The CPS Office of Inspector General lists anniversary trips to Las Vegas, South African safaris including camel rides, and stays at Hawaiian luxury resorts as problematic.
While staffers were seeing Hawaii, students were seeing their achievement suffer. Only 2-in-5 CPS students can read at grade level. About 1-in-4 perform math proficiently, Illinois Policy reports.
The costs exploded when federal pandemic funds became available and loosened district budgets, the report stated. Those funds were intended to help students catch up academically after the Chicago Teachers Union used pandemic fears to force schools to remain closed for 78 weeks.
Laurie Higgins of Breakthrough Ideas advises the public to investigate expenditures.
“Community members need to check in with their school board, file a Freedom of Information Act request if they have to, in order to find out more information about professional development. What is the professional development? What is actually achieved? What's measurable? Where are they going? How much money is spent?"

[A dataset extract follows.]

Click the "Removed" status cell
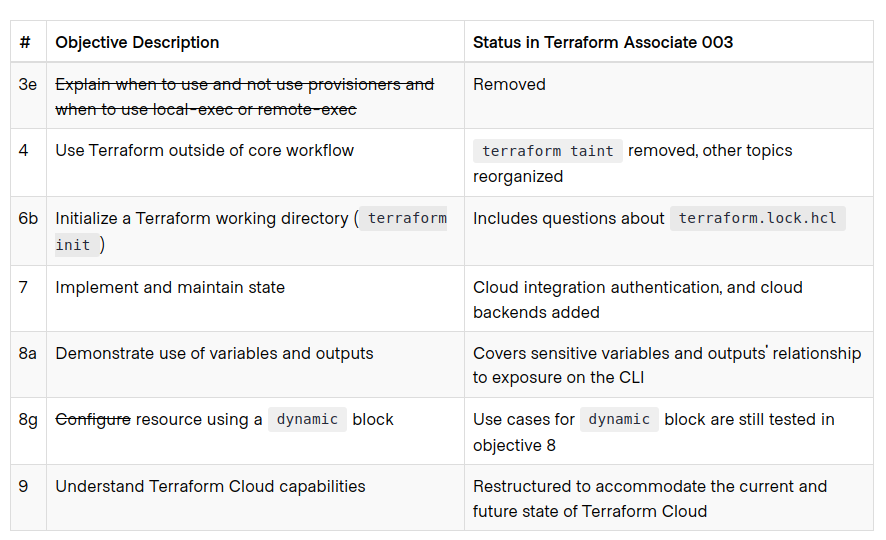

Because of the scandal, Chicago Public Schools at the end of last month announced a travel freeze on all non-approved trips.
Higgins believes so much more could have been accomplished for students if the school system had restricted extravagant, unapproved travel earlier.
“If that had been invested in some really substantive program, if they got rid of all their DEI stuff, if they got rid of all their pro-LGBTQ stuff and used all the $23.6 million and put that to some really good efforts, what could be done? But that won't be done by Democrats. That's the bottom line."